**Exercise requirements:** Nothing should be left out. Give all the data again exactly as written.

**Records for the task:**
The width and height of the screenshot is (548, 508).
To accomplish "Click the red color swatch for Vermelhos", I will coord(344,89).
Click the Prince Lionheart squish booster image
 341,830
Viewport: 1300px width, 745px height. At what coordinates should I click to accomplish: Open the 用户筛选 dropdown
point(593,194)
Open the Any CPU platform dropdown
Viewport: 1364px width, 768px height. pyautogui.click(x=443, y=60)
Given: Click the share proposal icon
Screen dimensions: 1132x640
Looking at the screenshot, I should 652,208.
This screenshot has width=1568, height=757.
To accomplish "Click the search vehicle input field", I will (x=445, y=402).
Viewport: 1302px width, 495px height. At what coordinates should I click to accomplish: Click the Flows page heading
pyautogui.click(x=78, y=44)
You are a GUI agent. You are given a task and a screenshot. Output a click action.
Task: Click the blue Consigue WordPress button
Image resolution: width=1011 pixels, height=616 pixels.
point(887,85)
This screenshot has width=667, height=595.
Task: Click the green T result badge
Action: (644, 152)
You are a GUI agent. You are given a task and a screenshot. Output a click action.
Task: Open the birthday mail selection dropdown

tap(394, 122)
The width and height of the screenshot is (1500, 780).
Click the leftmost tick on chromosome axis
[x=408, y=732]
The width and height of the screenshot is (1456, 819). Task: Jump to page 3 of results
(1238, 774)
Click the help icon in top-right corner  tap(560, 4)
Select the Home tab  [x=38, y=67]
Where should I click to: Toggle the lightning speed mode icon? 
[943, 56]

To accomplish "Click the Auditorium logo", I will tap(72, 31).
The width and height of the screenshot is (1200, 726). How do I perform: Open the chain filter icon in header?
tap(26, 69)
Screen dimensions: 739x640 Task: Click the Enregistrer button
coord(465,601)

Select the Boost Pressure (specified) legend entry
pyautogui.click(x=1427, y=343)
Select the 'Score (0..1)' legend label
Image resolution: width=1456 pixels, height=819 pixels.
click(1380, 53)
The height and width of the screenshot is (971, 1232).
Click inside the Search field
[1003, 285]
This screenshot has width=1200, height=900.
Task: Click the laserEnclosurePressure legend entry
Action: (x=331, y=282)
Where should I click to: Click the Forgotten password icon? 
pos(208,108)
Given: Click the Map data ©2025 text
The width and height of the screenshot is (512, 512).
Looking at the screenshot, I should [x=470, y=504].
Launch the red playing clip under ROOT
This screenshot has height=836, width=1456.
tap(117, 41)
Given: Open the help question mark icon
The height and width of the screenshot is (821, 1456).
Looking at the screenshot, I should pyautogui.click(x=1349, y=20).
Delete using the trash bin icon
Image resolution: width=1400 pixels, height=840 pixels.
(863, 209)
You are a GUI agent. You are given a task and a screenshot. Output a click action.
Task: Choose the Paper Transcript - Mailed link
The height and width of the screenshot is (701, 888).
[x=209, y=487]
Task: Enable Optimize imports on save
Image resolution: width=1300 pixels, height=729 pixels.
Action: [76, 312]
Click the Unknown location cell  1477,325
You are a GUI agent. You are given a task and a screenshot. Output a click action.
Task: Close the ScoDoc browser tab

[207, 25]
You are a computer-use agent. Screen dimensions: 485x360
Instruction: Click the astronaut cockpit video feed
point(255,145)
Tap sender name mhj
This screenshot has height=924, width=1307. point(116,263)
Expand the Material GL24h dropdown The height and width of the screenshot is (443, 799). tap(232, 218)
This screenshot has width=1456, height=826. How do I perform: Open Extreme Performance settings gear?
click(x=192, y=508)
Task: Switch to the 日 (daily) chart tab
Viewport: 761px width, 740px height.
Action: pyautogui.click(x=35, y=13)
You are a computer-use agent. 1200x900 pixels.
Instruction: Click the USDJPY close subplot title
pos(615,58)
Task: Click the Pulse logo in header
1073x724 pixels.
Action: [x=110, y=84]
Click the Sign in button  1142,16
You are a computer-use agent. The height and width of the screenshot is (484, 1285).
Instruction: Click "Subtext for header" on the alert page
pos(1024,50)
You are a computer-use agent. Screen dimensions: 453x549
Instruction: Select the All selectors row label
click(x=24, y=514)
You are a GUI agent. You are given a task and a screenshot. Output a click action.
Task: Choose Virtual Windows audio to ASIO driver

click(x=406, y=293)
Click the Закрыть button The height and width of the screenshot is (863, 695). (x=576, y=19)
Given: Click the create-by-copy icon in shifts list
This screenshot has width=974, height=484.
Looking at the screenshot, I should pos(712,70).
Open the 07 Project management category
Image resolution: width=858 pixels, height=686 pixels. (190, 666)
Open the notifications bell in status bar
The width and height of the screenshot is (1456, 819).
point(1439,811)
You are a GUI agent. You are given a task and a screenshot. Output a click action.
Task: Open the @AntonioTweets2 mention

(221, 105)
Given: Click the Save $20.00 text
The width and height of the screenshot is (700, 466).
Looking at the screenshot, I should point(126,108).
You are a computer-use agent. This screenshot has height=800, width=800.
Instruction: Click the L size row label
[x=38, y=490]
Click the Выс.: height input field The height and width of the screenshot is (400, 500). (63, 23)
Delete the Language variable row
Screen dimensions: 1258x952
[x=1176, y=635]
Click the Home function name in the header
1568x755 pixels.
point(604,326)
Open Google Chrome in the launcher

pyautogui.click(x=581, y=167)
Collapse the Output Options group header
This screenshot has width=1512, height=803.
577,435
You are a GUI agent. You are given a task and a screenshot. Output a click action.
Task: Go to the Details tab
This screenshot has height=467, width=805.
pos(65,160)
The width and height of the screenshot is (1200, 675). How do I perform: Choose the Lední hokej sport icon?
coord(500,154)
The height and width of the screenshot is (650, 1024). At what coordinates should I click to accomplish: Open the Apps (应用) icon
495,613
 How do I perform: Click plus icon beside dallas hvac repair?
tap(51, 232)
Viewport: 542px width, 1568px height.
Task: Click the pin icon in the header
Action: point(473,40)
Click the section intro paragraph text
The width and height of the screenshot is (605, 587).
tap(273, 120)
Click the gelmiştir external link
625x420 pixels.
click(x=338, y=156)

**Answer section:**
The width and height of the screenshot is (548, 508).
To accomplish "Click the red color swatch for Vermelhos", I will coord(344,89).
Click the Prince Lionheart squish booster image
 341,830
Viewport: 1300px width, 745px height. At what coordinates should I click to accomplish: Open the 用户筛选 dropdown
point(593,194)
Open the Any CPU platform dropdown
Viewport: 1364px width, 768px height. pyautogui.click(x=443, y=60)
Given: Click the share proposal icon
Screen dimensions: 1132x640
Looking at the screenshot, I should 652,208.
This screenshot has width=1568, height=757.
To accomplish "Click the search vehicle input field", I will (x=445, y=402).
Viewport: 1302px width, 495px height. At what coordinates should I click to accomplish: Click the Flows page heading
pyautogui.click(x=78, y=44)
You are a GUI agent. You are given a task and a screenshot. Output a click action.
Task: Click the blue Consigue WordPress button
Image resolution: width=1011 pixels, height=616 pixels.
point(887,85)
This screenshot has width=667, height=595.
Task: Click the green T result badge
Action: (644, 152)
You are a GUI agent. You are given a task and a screenshot. Output a click action.
Task: Open the birthday mail selection dropdown

tap(394, 122)
The width and height of the screenshot is (1500, 780).
Click the leftmost tick on chromosome axis
[x=408, y=732]
The width and height of the screenshot is (1456, 819). Task: Jump to page 3 of results
(1238, 774)
Click the help icon in top-right corner  tap(560, 4)
Select the Home tab  [x=38, y=67]
Where should I click to: Toggle the lightning speed mode icon? 
[943, 56]

To accomplish "Click the Auditorium logo", I will tap(72, 31).
The width and height of the screenshot is (1200, 726). How do I perform: Open the chain filter icon in header?
tap(26, 69)
Screen dimensions: 739x640 Task: Click the Enregistrer button
coord(465,601)

Select the Boost Pressure (specified) legend entry
pyautogui.click(x=1427, y=343)
Select the 'Score (0..1)' legend label
Image resolution: width=1456 pixels, height=819 pixels.
click(1380, 53)
The height and width of the screenshot is (971, 1232).
Click inside the Search field
[1003, 285]
This screenshot has width=1200, height=900.
Task: Click the laserEnclosurePressure legend entry
Action: (x=331, y=282)
Where should I click to: Click the Forgotten password icon? 
pos(208,108)
Given: Click the Map data ©2025 text
The width and height of the screenshot is (512, 512).
Looking at the screenshot, I should [x=470, y=504].
Launch the red playing clip under ROOT
This screenshot has height=836, width=1456.
tap(117, 41)
Given: Open the help question mark icon
The height and width of the screenshot is (821, 1456).
Looking at the screenshot, I should pyautogui.click(x=1349, y=20).
Delete using the trash bin icon
Image resolution: width=1400 pixels, height=840 pixels.
(863, 209)
You are a GUI agent. You are given a task and a screenshot. Output a click action.
Task: Choose the Paper Transcript - Mailed link
The height and width of the screenshot is (701, 888).
[x=209, y=487]
Task: Enable Optimize imports on save
Image resolution: width=1300 pixels, height=729 pixels.
Action: [76, 312]
Click the Unknown location cell  1477,325
You are a GUI agent. You are given a task and a screenshot. Output a click action.
Task: Close the ScoDoc browser tab

[207, 25]
You are a computer-use agent. Screen dimensions: 485x360
Instruction: Click the astronaut cockpit video feed
point(255,145)
Tap sender name mhj
This screenshot has height=924, width=1307. point(116,263)
Expand the Material GL24h dropdown The height and width of the screenshot is (443, 799). tap(232, 218)
This screenshot has width=1456, height=826. How do I perform: Open Extreme Performance settings gear?
click(x=192, y=508)
Task: Switch to the 日 (daily) chart tab
Viewport: 761px width, 740px height.
Action: pyautogui.click(x=35, y=13)
You are a computer-use agent. 1200x900 pixels.
Instruction: Click the USDJPY close subplot title
pos(615,58)
Task: Click the Pulse logo in header
1073x724 pixels.
Action: [x=110, y=84]
Click the Sign in button  1142,16
You are a computer-use agent. The height and width of the screenshot is (484, 1285).
Instruction: Click "Subtext for header" on the alert page
pos(1024,50)
You are a computer-use agent. Screen dimensions: 453x549
Instruction: Select the All selectors row label
click(x=24, y=514)
You are a GUI agent. You are given a task and a screenshot. Output a click action.
Task: Choose Virtual Windows audio to ASIO driver

click(x=406, y=293)
Click the Закрыть button The height and width of the screenshot is (863, 695). (x=576, y=19)
Given: Click the create-by-copy icon in shifts list
This screenshot has width=974, height=484.
Looking at the screenshot, I should pos(712,70).
Open the 07 Project management category
Image resolution: width=858 pixels, height=686 pixels. (190, 666)
Open the notifications bell in status bar
The width and height of the screenshot is (1456, 819).
point(1439,811)
You are a GUI agent. You are given a task and a screenshot. Output a click action.
Task: Open the @AntonioTweets2 mention

(221, 105)
Given: Click the Save $20.00 text
The width and height of the screenshot is (700, 466).
Looking at the screenshot, I should point(126,108).
You are a computer-use agent. This screenshot has height=800, width=800.
Instruction: Click the L size row label
[x=38, y=490]
Click the Выс.: height input field The height and width of the screenshot is (400, 500). (63, 23)
Delete the Language variable row
Screen dimensions: 1258x952
[x=1176, y=635]
Click the Home function name in the header
1568x755 pixels.
point(604,326)
Open Google Chrome in the launcher

pyautogui.click(x=581, y=167)
Collapse the Output Options group header
This screenshot has width=1512, height=803.
577,435
You are a GUI agent. You are given a task and a screenshot. Output a click action.
Task: Go to the Details tab
This screenshot has height=467, width=805.
pos(65,160)
The width and height of the screenshot is (1200, 675). How do I perform: Choose the Lední hokej sport icon?
coord(500,154)
The height and width of the screenshot is (650, 1024). At what coordinates should I click to accomplish: Open the Apps (应用) icon
495,613
 How do I perform: Click plus icon beside dallas hvac repair?
tap(51, 232)
Viewport: 542px width, 1568px height.
Task: Click the pin icon in the header
Action: point(473,40)
Click the section intro paragraph text
The width and height of the screenshot is (605, 587).
tap(273, 120)
Click the gelmiştir external link
625x420 pixels.
click(x=338, y=156)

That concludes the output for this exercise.